__RECORDS TO USE__.
## begin
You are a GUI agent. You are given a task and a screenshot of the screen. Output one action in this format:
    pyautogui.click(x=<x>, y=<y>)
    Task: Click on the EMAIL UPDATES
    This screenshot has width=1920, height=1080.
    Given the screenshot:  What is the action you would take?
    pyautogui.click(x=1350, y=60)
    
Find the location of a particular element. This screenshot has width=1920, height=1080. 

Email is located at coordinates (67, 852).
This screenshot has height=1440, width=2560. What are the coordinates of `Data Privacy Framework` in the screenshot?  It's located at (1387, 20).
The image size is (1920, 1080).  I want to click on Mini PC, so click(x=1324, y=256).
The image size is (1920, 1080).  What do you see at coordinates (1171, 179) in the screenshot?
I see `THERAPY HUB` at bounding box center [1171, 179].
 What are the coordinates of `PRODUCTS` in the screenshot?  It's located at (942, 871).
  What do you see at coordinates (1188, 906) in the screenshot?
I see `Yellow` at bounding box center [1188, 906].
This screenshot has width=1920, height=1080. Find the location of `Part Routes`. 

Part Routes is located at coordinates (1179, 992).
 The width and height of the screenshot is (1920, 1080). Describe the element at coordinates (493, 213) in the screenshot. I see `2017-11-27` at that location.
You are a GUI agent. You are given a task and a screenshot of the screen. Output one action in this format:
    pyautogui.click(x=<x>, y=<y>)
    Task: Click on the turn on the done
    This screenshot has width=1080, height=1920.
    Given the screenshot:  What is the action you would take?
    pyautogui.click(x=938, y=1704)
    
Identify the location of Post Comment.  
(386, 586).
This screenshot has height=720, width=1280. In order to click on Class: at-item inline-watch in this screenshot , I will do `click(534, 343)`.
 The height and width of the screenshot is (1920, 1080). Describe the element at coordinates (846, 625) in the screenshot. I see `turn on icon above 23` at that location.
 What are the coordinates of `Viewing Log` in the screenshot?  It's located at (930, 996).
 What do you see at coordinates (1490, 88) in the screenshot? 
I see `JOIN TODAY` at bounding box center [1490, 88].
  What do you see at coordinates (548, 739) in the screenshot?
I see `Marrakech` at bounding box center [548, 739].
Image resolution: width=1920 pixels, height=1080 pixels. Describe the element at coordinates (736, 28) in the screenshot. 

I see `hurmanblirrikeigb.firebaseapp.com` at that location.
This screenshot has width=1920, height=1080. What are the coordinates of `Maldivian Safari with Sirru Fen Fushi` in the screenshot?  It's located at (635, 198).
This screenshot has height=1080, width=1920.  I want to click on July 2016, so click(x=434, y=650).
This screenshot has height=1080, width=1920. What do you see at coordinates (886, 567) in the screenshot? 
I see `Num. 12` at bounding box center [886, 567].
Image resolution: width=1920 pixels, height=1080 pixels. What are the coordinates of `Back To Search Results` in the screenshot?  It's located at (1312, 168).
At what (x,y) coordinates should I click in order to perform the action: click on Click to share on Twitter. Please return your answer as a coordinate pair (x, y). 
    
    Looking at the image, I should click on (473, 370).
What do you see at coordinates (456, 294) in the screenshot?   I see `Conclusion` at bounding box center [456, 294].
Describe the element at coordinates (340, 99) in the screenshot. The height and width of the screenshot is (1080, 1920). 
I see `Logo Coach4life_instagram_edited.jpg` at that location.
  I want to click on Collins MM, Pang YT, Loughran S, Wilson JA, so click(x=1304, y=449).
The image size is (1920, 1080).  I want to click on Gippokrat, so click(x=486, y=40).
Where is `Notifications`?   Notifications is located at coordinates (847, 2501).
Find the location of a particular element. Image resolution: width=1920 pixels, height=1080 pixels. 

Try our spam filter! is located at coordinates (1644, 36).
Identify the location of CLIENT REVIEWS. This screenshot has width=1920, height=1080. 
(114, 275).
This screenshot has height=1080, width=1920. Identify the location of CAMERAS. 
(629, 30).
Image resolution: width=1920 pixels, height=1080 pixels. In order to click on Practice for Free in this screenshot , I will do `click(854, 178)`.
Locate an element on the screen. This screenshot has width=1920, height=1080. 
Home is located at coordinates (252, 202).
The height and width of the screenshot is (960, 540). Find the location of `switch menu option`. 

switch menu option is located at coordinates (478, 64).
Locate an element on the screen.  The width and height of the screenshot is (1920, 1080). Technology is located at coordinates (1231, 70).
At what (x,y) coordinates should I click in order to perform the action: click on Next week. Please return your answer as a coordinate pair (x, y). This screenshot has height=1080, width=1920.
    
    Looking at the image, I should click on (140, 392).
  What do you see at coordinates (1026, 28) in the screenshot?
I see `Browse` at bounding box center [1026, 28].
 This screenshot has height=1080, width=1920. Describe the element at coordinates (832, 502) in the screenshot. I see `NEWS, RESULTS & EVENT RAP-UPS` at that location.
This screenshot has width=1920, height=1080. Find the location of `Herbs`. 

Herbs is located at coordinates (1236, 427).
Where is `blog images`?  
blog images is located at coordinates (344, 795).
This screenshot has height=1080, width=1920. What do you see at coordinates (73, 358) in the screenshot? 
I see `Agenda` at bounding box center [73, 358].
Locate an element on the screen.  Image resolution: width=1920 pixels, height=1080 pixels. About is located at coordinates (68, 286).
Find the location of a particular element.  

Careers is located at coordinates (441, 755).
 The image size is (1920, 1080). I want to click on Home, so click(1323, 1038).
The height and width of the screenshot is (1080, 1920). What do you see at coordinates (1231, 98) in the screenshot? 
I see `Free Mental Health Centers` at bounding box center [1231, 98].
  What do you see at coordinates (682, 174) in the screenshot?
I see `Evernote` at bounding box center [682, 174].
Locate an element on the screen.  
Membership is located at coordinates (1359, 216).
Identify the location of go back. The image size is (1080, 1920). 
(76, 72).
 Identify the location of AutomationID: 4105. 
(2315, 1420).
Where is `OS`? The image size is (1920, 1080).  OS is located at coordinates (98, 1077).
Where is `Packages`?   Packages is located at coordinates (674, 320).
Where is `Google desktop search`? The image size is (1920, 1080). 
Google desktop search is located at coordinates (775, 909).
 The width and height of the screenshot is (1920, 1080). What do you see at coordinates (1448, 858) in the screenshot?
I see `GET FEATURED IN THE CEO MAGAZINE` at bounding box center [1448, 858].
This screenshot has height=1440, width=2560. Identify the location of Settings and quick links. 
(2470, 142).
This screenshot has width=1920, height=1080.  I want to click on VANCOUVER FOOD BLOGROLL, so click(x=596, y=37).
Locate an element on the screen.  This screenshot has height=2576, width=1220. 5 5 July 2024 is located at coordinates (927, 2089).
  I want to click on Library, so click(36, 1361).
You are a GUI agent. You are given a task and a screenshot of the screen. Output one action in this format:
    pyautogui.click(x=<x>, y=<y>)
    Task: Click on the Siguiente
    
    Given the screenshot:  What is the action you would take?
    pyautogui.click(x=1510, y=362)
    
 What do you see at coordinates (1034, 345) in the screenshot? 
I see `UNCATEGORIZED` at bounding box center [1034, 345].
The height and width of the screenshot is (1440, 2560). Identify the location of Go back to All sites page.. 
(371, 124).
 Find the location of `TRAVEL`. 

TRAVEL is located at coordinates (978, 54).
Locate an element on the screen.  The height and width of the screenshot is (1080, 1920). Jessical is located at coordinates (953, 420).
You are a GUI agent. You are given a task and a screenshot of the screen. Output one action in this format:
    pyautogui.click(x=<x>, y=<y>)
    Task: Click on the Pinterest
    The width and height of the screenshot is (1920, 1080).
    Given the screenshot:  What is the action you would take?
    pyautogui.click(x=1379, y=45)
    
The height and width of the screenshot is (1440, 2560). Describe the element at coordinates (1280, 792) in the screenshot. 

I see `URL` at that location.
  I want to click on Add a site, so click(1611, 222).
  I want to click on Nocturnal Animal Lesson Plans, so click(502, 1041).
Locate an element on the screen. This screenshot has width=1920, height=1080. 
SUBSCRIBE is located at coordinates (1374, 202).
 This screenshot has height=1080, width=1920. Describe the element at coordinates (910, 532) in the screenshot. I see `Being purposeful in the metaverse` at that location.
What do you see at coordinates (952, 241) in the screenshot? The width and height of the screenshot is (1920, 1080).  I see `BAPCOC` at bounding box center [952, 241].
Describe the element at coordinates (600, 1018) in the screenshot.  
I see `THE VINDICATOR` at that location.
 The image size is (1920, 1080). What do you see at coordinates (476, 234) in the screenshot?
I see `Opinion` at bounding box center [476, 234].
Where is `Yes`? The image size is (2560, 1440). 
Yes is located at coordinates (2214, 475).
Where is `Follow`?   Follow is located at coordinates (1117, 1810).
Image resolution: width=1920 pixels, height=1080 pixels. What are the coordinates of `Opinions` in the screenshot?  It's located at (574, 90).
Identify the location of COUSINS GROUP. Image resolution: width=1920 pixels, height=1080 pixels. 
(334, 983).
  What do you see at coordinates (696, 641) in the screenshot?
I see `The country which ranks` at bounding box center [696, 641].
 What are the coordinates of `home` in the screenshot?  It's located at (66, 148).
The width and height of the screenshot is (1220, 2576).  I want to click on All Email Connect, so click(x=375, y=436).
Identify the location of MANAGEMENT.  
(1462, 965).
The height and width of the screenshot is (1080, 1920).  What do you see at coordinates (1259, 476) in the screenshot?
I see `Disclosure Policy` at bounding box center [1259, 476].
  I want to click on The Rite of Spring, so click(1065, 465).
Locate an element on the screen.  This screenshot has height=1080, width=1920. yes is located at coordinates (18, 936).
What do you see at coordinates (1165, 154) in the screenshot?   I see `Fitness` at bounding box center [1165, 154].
## end
__WHAT IS REQUIRED__.
Collect each line from the items above that contains the word "July". Case counts.

__COMPLETED EXERCISE__.
This screenshot has height=1080, width=1920.  I want to click on July 2016, so click(x=434, y=650).
Locate an element on the screen.  This screenshot has height=2576, width=1220. 5 5 July 2024 is located at coordinates (927, 2089).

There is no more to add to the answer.